SINGAPORE - Transport expenditure for the financial year 2018 is expected to swell by more than 50 per cent to hit a record $13.7 billion - ranking just behind the $14.8 billion earmarked for defence.

Much of the spending will go towards rail projects such as the Kuala Lumpur-Singapore high-speed rail link and the MRT extension to Johor Baru.

Even if Singapore's ambition to almost double its MRT network to 360km by 2030 is expected to figure prominently in any Budget, it is still startling to see transport expenditure ranking above health and education, and trailing just a shade behind defence.

It is the first time transport has ranked so high and so near the top-line item.

As recently as FY2013, transport's expenditure was $6 billion - around half the individual amounts for defence and education, which ranked first and second respectively. And if you went a little farther back, say, FY2000, transport's share of the budget was not even among the top three.

At $13.7 billion, FY2018's transport spending had more than doubled in five years.

Depending on how Changi Airport's massive Terminal 5 will be financed, transport expenditure could well be the chart-topper in Budgets to come. (The government has indicated that it will foot "a large proportion" of the T5 bill.)

New infrastructural projects aside, the enormous FY2018 transport budget is also attributable to moves to renew aging assets on existing rail lines, notably the North-south, East-west lines.
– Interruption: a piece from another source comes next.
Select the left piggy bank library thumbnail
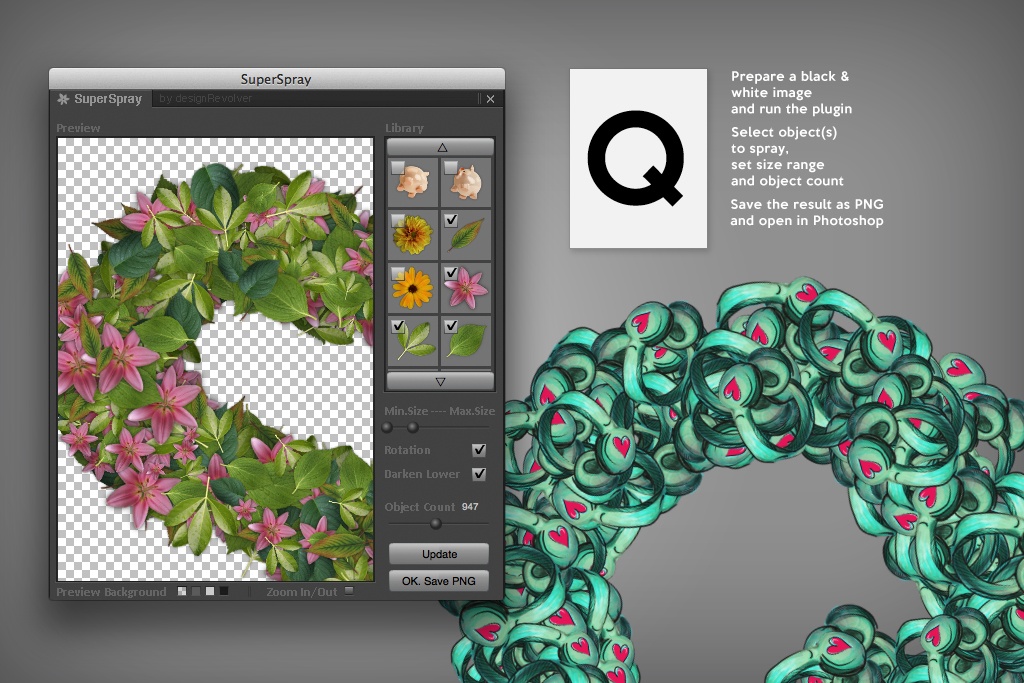Image resolution: width=1024 pixels, height=683 pixels. [x=412, y=183]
It is also because of government bus contracts, which are progressively rolled out as the state takes a more active and direct role in raising public transport service standards.

In this new model, the government metes out parcels of bus routes through competitive tenders. Successful bidders get to operate the routes for the sum they bid for, with attendant bonuses and penalties to ensure a high level of service. And because the government takes revenue risk, operators are free to focus solely on keeping their side of the bargain.
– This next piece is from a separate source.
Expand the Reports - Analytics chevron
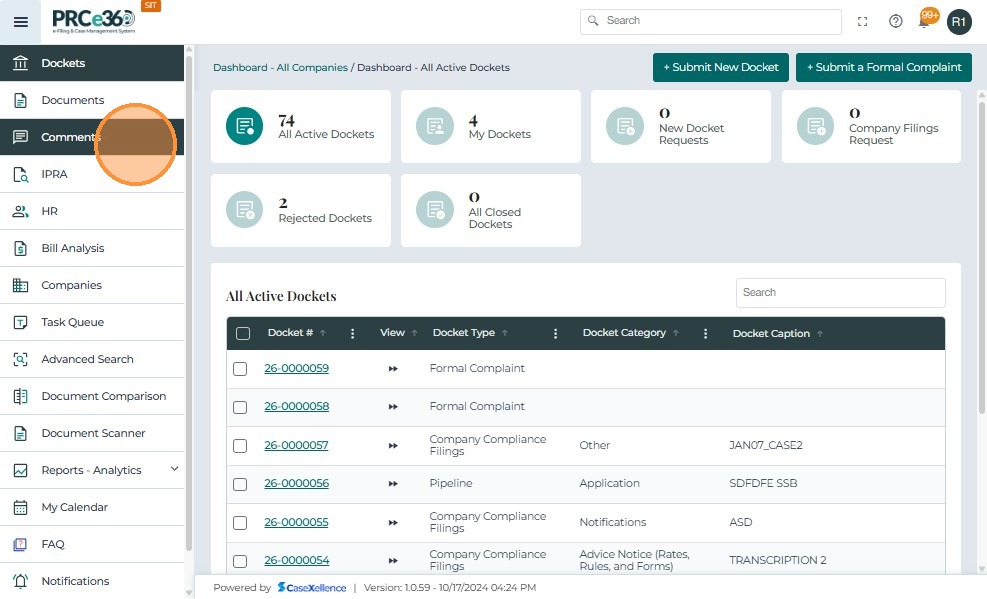 coord(175,469)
Much has been done since the Land Transport Authority laid out plans for a "World-Class Land Transport System" more than 20 years ago.
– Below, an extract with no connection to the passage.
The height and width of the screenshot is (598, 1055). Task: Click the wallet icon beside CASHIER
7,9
But it is still heartening to see that the government is now putting more money - a lot more money - where its mouth is. It is a sign that it is accelerating its drive to make buses and trains modes of choice, rather than modes of no choice.

Underscoring the importance - and perhaps, urgency - of ramping up the rail network, the government has also set up a Rail Infrastructure Fund, with an initial injection of $5 billion. This fund - above and beyond the budgetry expenditure - will be topped up as and when necessary. It will help make money more readily available for new rail projects farther down the road.

Perhaps if there had been such a fund earlier, Singapore's initial ambition to have a rail network spanning 540km by 2030 - announced by former transport minister Yeo Cheow Tong in Parliament in 2000 - might have been achievable.

Elsewhere, the government expects revenue from certificates of entitlement (COEs) to dip by 6.6 per cent this year to $5.59 billion on the back of a smaller COE quota.

Vehicle taxes however, are expected to increase by 20.2 per cent to $2.81 billion as fewer new cars will qualify for tax rebates under the more stringent Vehicular Emissions Scheme.

Separately, the Transport Ministry's headcount is expected to rise to 7,530 in FY2018 - around 500 people more than last year. Back in FY2013, the number of employees numbered 5,203.